Before the 2017 National Electric Code (NEC), two items could not be used as part of the grounding electrode system for structures. These items were and still are metal underground gas piping systems and aluminum materials. The 2017 NEC introduced another item to this list. This item is the structure or structural reinforcing steel described in 680.26(B)(1) and (B)(2) for permanently installed in-ground swimming pools.

Figure 1. Items not permitted as grounding electrodes before the 2017 NEC.
Figure 1. Items not permitted as grounding electrodes before the 2017 NEC.

In-Ground Pool Structures Prohibited as a Grounding Electrode

Detached buildings or structures with electrical power from a feeder—such as detached garages, workshops, etc.—require that a grounding electrode system be established and installed in accordance with the requirements of 250.32(A). Occasionally, these detached structures are located near in-ground permanently installed swimming pools. When this situation occurs, it has been documented that in some areas of the country, the electrical installer will sometimes run a grounding electrode conductor from the electrical subpanel at the detached structure to the reinforcing steel of the conductive pool shell (belly steel) or to the structural steel of the perimeter surfaces (deck steel) with the intent to identify the pool reinforcing steel as an “other local metal underground system or structure” as described at 250.52(A)(8).

Photo 2. The swimming pool conductive pool shell (belly steel) prior to the installation of concrete.
Photo 2. The swimming pool conductive pool shell (belly steel) prior to the installation of concrete.

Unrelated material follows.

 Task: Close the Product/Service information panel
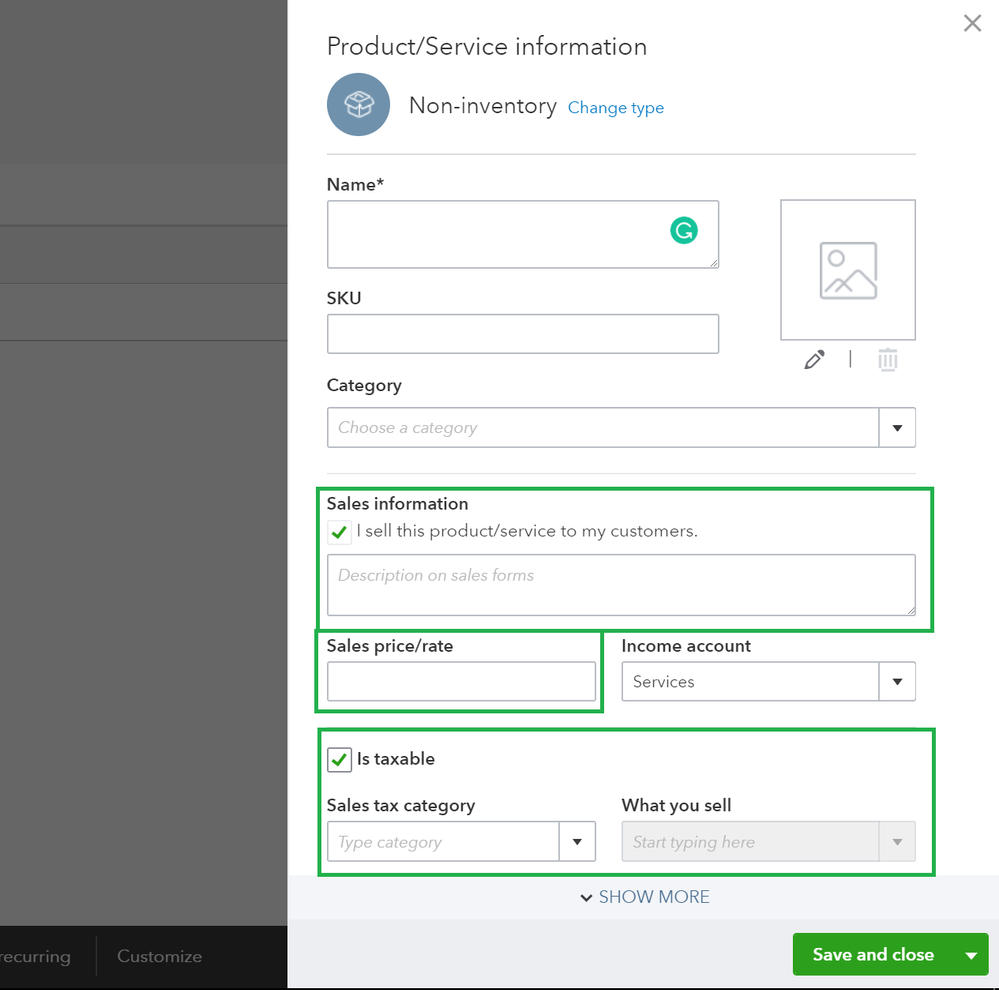pyautogui.click(x=972, y=23)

Unfortunately, this action was sometimes at the request of the local authority having jurisdiction (AHJ). Some in the inspection community see this connection as being similar to that of making a connection to a concrete-encased electrode located in the footing of a structure.  By making a connection in this fashion, this would make the swimming pool (and possibly its users) a “super-target” for any stray currents or ground-fault current introduced on this grounding electrode system.  This could potentially introduce safety hazards to the occupants of the pool during events such as lightning strike-induced stray currents.

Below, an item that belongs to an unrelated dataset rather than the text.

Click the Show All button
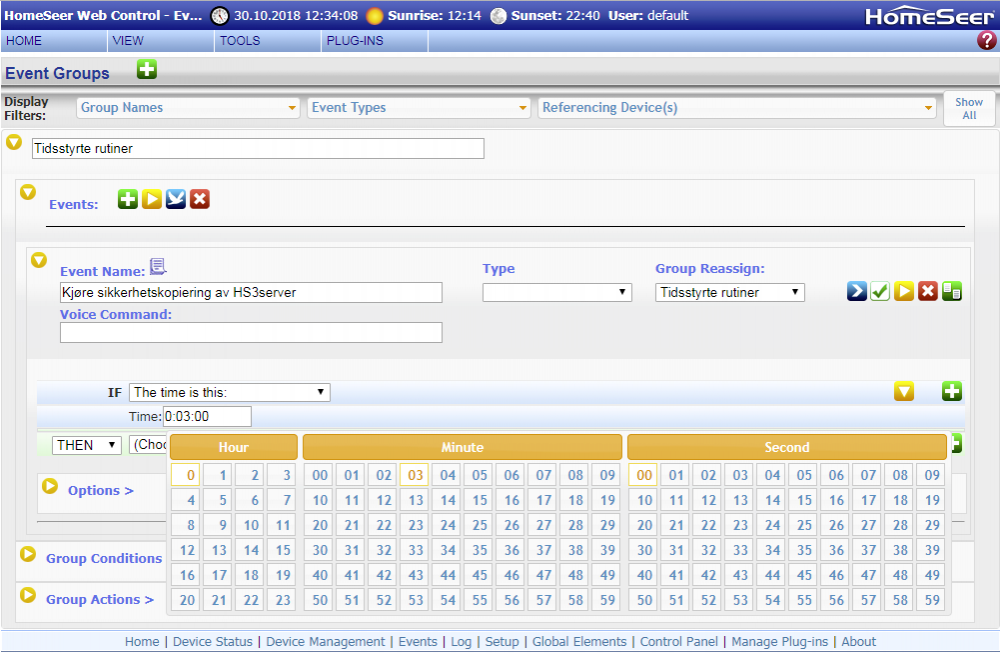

For the 2017 NEC cycle, language was added at 250.52(B) to prohibit the use of the structure and structural reinforcing steel of an in-ground swimming pool from being used as a grounding electrode in the manner described above.  Information describing the installation of the equipotential bonding requirements for swimming pools can be found in 680.26(B)(1) and (B)(2). Members of Code Making Panel-5 (CMP-5) determined that it was never the intent of the NEC to use a pool bonding grid as a grounding electrode. Adding the extra requirement to prohibit the use of the metal components of an in-ground swimming pool is an important clarification to point out the difference between grounding and bonding. The equipotential bonding requirements of 680.26 are to reduce voltage gradients (difference of voltage potential between two conducting objects), and not to create a grounding electrode system for a building or structure.

Figure 2. This illustration lists the three items for the 2017 NEC that cannot be used as part of the grounding electrode system.
Figure 2. This illustration lists the three items for the 2017 NEC that cannot be used as part of the grounding electrode system.

This point is further illustrated in the current language at 680.26(B), which states in part that “an 8 AWG or larger solid copper bonding conductor provided to reduce voltage gradients in the pool area shall not be required to be extended or attached to remote panelboards, service equipment, or electrodes.”

Grounding Electrode Conductors to be Used Where Present

In the 2005 NEC, the phrase “if available” was replaced with “where present” at 250.50 to indicate that all grounding electrodes that are “present” on the jobsite must be used in the grounding electrode system.  This was done to make this section consistent with the NEC Style Manual.  This change also helped to correct an issue that in some cases seemed to be vague or unenforceable.  Again, this helped installers and inspectors understand that any of the grounding electrodes that were present at the structure were and are to be used as part of the grounding electrode system. This includes the concrete-encased electrode that in some cases was being installed and covered with concrete prior to being utilized as part of the grounding electrode system.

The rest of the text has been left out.